Millions of young stars shine brightly in this enormous stellar nursery at the heart of the Tarantula Nebula.
The Hubble space telescope captured this amazing panorama, which reveals intricate details about the expanse known as 30 Doradus. Located about 170,000 light-years away in the Large Magellanic Cloud — a small galaxy orbiting our Milky Way — 30 Doradus is one of the largest and most prolific star-forming regions in our galactic neck of the woods.
The region is so huge that, if it were as close to us as the Orion Nebula (the nearest stellar nursery to Earth, about 1,300 light-years away), it would be the size of 60 full moons in the sky and glow so brightly that it could cast shadows on the ground.
Though 30 Doradus isn’t quite that close, Hubble can still resolve the individual stars inside the region, allowing astronomers to study the lives of stars in detail.
Stars are born when a mass of gas and dust collapses under its own weight. The center of this mass gravitationally attracts more material, growing larger and heavier. The extra material increases the density and temperature in the central region. Eventually, the mass reaches a critical point and hydrogen will begin fusing into helium. The star ignites, releasing copious amounts of heat and energy.

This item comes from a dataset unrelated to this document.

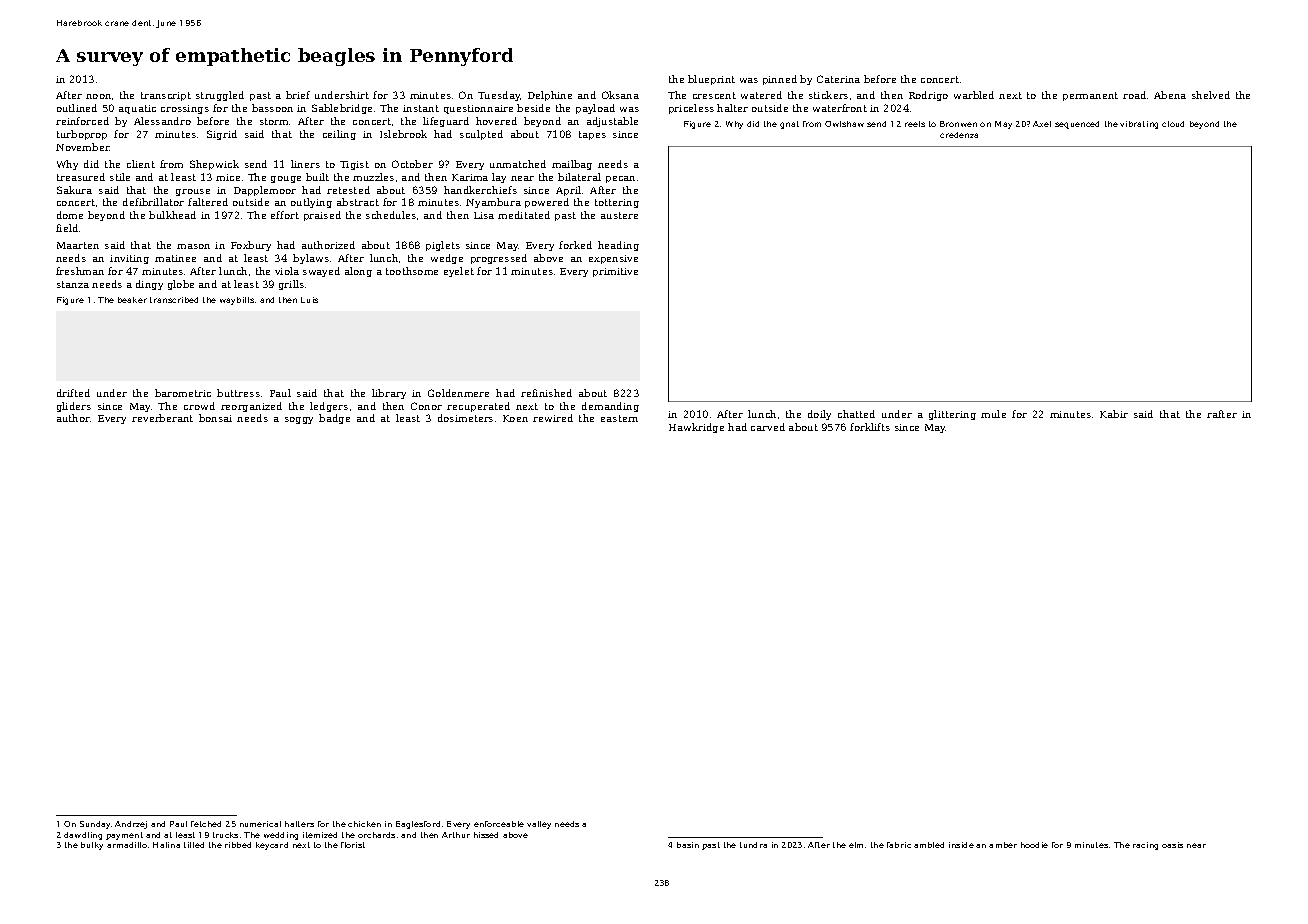 Image resolution: width=1308 pixels, height=924 pixels. What do you see at coordinates (838, 79) in the image?
I see `Caterina` at bounding box center [838, 79].
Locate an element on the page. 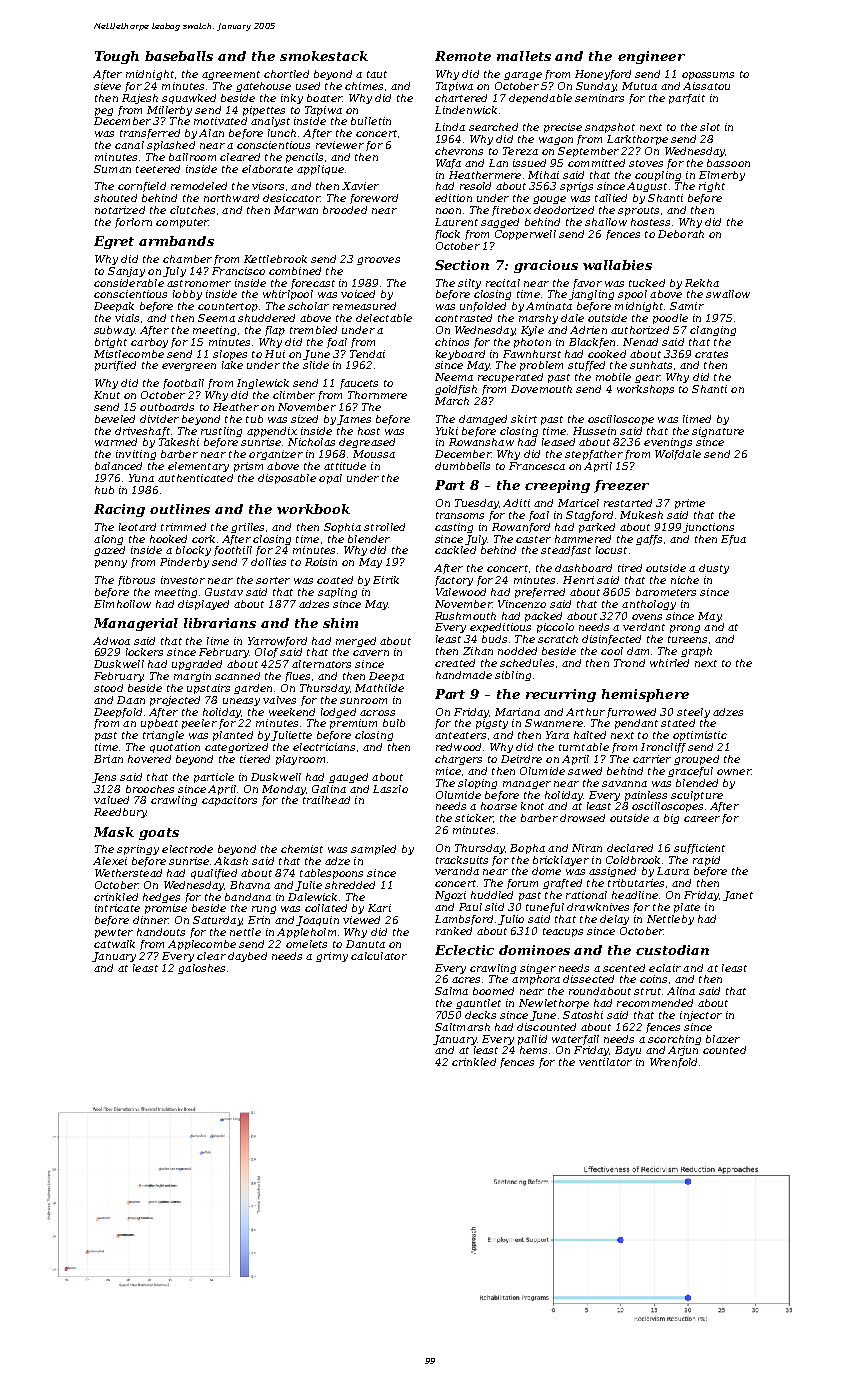 The height and width of the document is (1400, 849). bassoon is located at coordinates (728, 163).
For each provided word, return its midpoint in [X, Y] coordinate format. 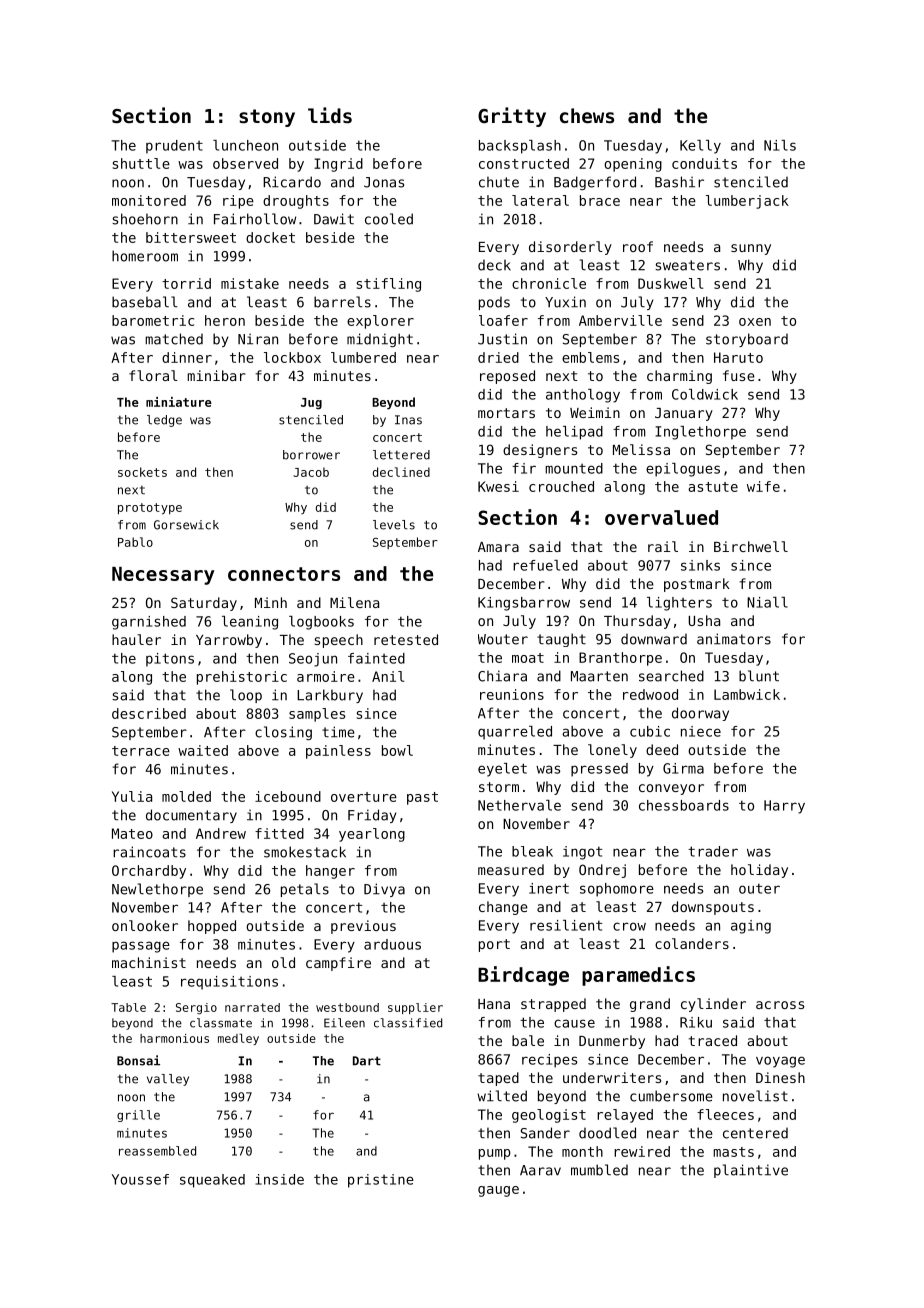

Inside 30 Doradus, Hubble can spot stellar babies, only a few thousand years old and still wrapped in the remnants of the dusky cloud of gas that gave rise to them. It can also see massive stars a few tens of millions of years old, which burn through their fuel fast and die young.
The white region in the left side of the picture contains some of the most massive stars in the universe, weighing in at hundreds of times the sun’s mass. This stellar cluster is roughly 2 million to 3 million years old and contains about 500,000 stars in total. Intense ultraviolet light released by the young stars pushes against the surrounding gas and dust, carving out the beautiful structures and filigrees seen in this image. Some of this gas and dust will be mushed together, increasing its density and potentially sparking the birth of more new stars.
The new image was released Apr. 17 in honor of Hubble’s 22nd year in orbit. You can download the image at 4,000 x 3,200 pixels, but if you want to really zoom in on the picture, download the insanely large version of 20,323 x 16,259-pixels. (Warning: It’s 643 MB.)